I recently attended an event (you may have seen the plethora of posts about Lift Summit), where I met some really great people. I love meeting quality people at these events, like I did last week. People that want to bring the connection to a deeper level than talking a bit at the event and following the hashtag. People that want to maintain contact on Twitter and LinkedIn.

Twitter’s easy. Just follow them and you can create conversations anytime. Even if they’re about something gross you saw in the airport. (That one’s for @JenEcclestone)

The problem for me comes when I want to connect with someone on LinkedIn. Until a few months ago, I didn’t realize that the note attached to the invitation to connect on LinkedIn doesn’t arrive in the other person’s LinkedIn inbox. Just in the notification they receive in their third-party email account. This has me thinking: Does anyone read those? Or do they just delete it and go to LinkedIn to accept the request?

That’s what I used to do—until my discovery.

Now I’ve heard several smart, professional social media people express how important it is to personalize the invitation for connection. (Example: Jay Dolan’s Stop Sending Generic LinkedIn Invitations!) Don’t send the standard one manifested by LinkedIn that sounds like a computer wrote it! “I want you to be in my network.” Something like that anyway.

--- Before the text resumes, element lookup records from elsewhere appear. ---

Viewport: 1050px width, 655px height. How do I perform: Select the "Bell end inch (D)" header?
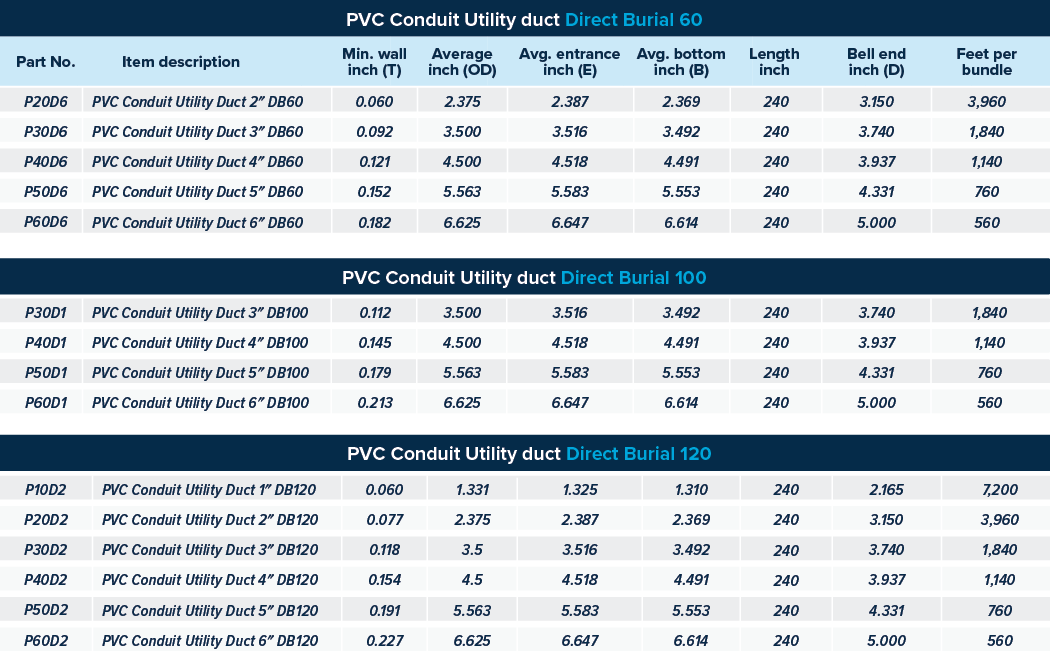tap(877, 62)
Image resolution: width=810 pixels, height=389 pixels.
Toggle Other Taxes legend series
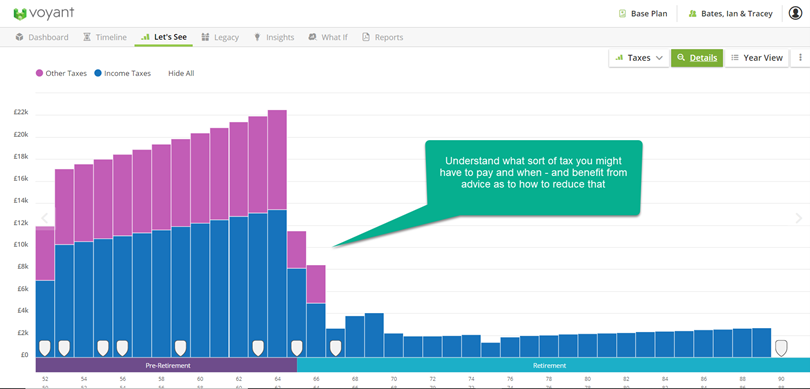(x=61, y=73)
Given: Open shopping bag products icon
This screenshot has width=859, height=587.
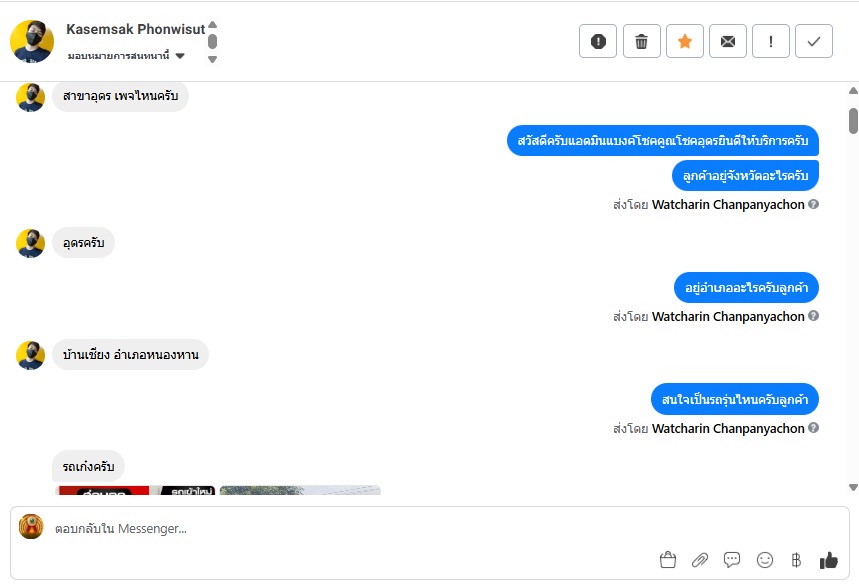Looking at the screenshot, I should (x=668, y=560).
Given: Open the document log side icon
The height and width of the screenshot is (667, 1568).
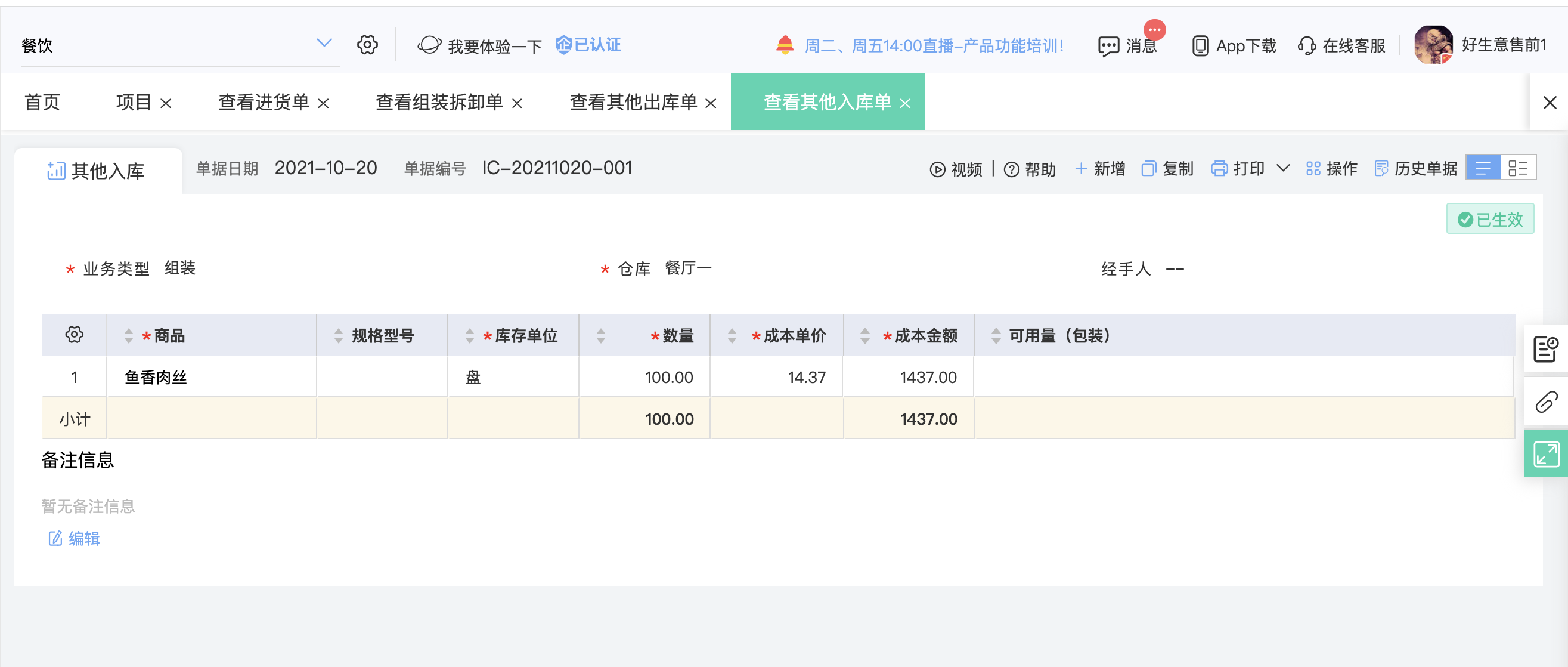Looking at the screenshot, I should pos(1546,349).
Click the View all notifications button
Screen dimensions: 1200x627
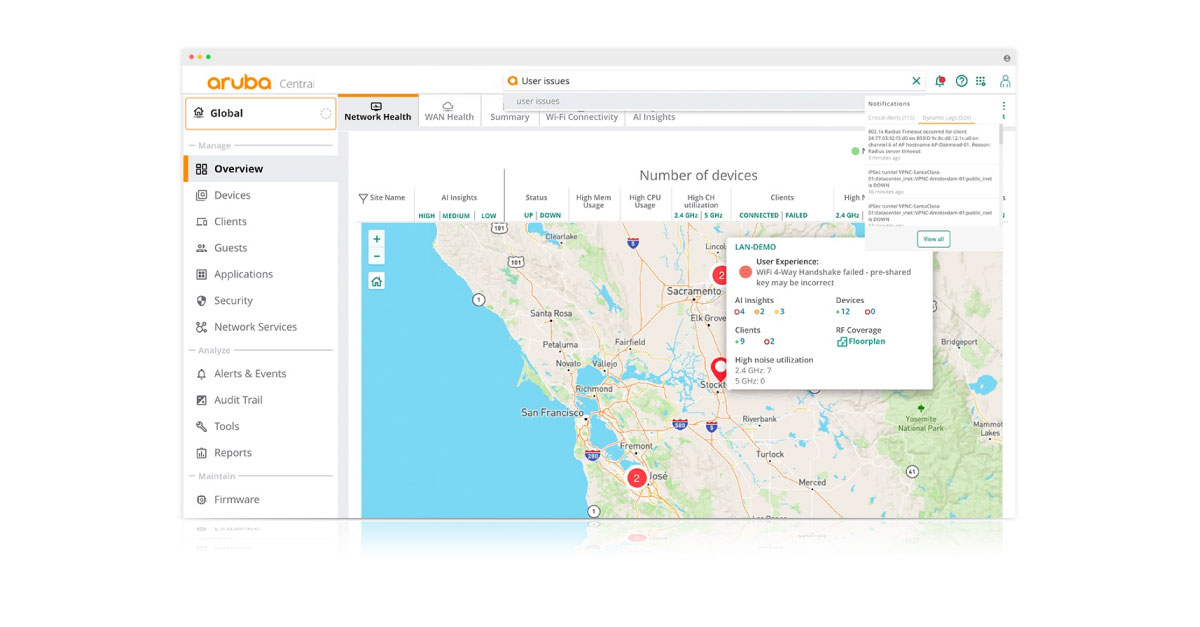[x=933, y=239]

I’ve been following that advice. I never send the standard note. I always personalize, although sometimes it’s really hard to think of what to say. Sometimes I say something like “LinkedIn thinks we should be friends. I agree!” Cheesy, but at least it’s personalized, right?

Unfortunately, I’m beginning to believe that no one reads them. I never get responses. Even to the ones where I’ve asked the person a question. So then the question becomes: Once I’m connected, do I ask them again? For me, the answer is yes. I re-ask. I resign myself to the fact that I spend time personalizing requests, and that for the most part no one reads them. I continue to do it for that one person that will actually read it, and appreciate the time I took to not be a robot.

So what I want to know is: do YOU read the invitations? Do you personalize the ones you send?